● Required action: Retype the whole listing that follows so that it matches the original exactly.

=== Section Start ===

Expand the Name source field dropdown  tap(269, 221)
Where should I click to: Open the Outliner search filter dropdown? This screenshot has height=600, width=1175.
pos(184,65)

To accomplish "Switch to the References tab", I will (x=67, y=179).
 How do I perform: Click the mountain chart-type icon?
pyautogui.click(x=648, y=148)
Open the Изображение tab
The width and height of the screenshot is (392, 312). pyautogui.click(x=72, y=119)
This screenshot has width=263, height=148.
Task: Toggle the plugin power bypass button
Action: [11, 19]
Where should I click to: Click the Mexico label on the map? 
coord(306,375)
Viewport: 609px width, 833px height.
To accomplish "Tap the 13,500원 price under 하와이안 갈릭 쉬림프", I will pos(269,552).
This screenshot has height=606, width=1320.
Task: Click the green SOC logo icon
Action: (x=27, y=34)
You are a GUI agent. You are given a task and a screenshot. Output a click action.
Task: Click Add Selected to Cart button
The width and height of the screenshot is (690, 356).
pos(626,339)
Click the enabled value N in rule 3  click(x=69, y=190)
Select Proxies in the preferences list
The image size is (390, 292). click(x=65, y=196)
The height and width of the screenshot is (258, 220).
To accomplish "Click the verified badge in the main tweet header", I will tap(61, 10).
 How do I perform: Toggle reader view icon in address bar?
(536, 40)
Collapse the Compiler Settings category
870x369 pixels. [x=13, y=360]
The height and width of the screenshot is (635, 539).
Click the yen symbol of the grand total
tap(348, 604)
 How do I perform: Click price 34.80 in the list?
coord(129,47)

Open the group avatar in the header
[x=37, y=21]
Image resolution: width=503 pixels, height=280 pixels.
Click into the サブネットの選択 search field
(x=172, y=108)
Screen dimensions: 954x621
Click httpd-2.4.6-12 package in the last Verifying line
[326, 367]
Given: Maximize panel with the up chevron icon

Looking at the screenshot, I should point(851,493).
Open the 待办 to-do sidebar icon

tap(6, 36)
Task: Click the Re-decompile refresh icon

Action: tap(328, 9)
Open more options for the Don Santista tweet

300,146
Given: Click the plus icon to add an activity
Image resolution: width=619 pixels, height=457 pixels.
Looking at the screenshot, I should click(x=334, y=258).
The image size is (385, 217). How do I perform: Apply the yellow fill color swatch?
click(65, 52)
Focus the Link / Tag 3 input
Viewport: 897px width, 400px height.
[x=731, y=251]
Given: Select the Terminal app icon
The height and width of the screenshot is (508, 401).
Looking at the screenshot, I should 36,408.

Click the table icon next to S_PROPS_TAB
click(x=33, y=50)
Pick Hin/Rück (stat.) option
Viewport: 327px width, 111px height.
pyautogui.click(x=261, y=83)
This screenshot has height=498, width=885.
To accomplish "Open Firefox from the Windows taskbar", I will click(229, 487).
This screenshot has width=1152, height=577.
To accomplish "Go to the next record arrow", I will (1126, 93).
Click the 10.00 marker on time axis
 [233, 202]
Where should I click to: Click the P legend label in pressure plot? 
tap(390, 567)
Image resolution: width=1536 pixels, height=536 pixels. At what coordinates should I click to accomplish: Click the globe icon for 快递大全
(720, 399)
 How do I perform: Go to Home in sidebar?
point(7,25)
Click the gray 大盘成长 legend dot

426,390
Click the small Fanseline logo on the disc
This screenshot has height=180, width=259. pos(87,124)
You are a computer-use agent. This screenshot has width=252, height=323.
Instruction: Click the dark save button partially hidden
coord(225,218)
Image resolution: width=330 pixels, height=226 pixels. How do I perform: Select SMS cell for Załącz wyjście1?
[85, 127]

=== Section End ===

● Exercise output:
Expand the Name source field dropdown  tap(269, 221)
Where should I click to: Open the Outliner search filter dropdown? This screenshot has height=600, width=1175.
pos(184,65)

To accomplish "Switch to the References tab", I will (x=67, y=179).
 How do I perform: Click the mountain chart-type icon?
pyautogui.click(x=648, y=148)
Open the Изображение tab
The width and height of the screenshot is (392, 312). pyautogui.click(x=72, y=119)
This screenshot has width=263, height=148.
Task: Toggle the plugin power bypass button
Action: [11, 19]
Where should I click to: Click the Mexico label on the map? 
coord(306,375)
Viewport: 609px width, 833px height.
To accomplish "Tap the 13,500원 price under 하와이안 갈릭 쉬림프", I will pos(269,552).
This screenshot has height=606, width=1320.
Task: Click the green SOC logo icon
Action: (x=27, y=34)
You are a GUI agent. You are given a task and a screenshot. Output a click action.
Task: Click Add Selected to Cart button
The width and height of the screenshot is (690, 356).
pos(626,339)
Click the enabled value N in rule 3  click(x=69, y=190)
Select Proxies in the preferences list
The image size is (390, 292). click(x=65, y=196)
The height and width of the screenshot is (258, 220).
To accomplish "Click the verified badge in the main tweet header", I will tap(61, 10).
 How do I perform: Toggle reader view icon in address bar?
(536, 40)
Collapse the Compiler Settings category
870x369 pixels. [x=13, y=360]
The height and width of the screenshot is (635, 539).
Click the yen symbol of the grand total
tap(348, 604)
 How do I perform: Click price 34.80 in the list?
coord(129,47)

Open the group avatar in the header
[x=37, y=21]
Image resolution: width=503 pixels, height=280 pixels.
Click into the サブネットの選択 search field
(x=172, y=108)
Screen dimensions: 954x621
Click httpd-2.4.6-12 package in the last Verifying line
[326, 367]
Given: Maximize panel with the up chevron icon

Looking at the screenshot, I should point(851,493).
Open the 待办 to-do sidebar icon

tap(6, 36)
Task: Click the Re-decompile refresh icon

Action: tap(328, 9)
Open more options for the Don Santista tweet

300,146
Given: Click the plus icon to add an activity
Image resolution: width=619 pixels, height=457 pixels.
Looking at the screenshot, I should click(x=334, y=258).
The image size is (385, 217). How do I perform: Apply the yellow fill color swatch?
click(65, 52)
Focus the Link / Tag 3 input
Viewport: 897px width, 400px height.
[x=731, y=251]
Given: Select the Terminal app icon
The height and width of the screenshot is (508, 401).
Looking at the screenshot, I should 36,408.

Click the table icon next to S_PROPS_TAB
click(x=33, y=50)
Pick Hin/Rück (stat.) option
Viewport: 327px width, 111px height.
pyautogui.click(x=261, y=83)
This screenshot has height=498, width=885.
To accomplish "Open Firefox from the Windows taskbar", I will click(229, 487).
This screenshot has width=1152, height=577.
To accomplish "Go to the next record arrow", I will (1126, 93).
Click the 10.00 marker on time axis
 [233, 202]
Where should I click to: Click the P legend label in pressure plot? 
tap(390, 567)
Image resolution: width=1536 pixels, height=536 pixels. At what coordinates should I click to accomplish: Click the globe icon for 快递大全
(720, 399)
 How do I perform: Go to Home in sidebar?
point(7,25)
Click the gray 大盘成长 legend dot

426,390
Click the small Fanseline logo on the disc
This screenshot has height=180, width=259. pos(87,124)
You are a computer-use agent. This screenshot has width=252, height=323.
Instruction: Click the dark save button partially hidden
coord(225,218)
Image resolution: width=330 pixels, height=226 pixels. How do I perform: Select SMS cell for Załącz wyjście1?
[85, 127]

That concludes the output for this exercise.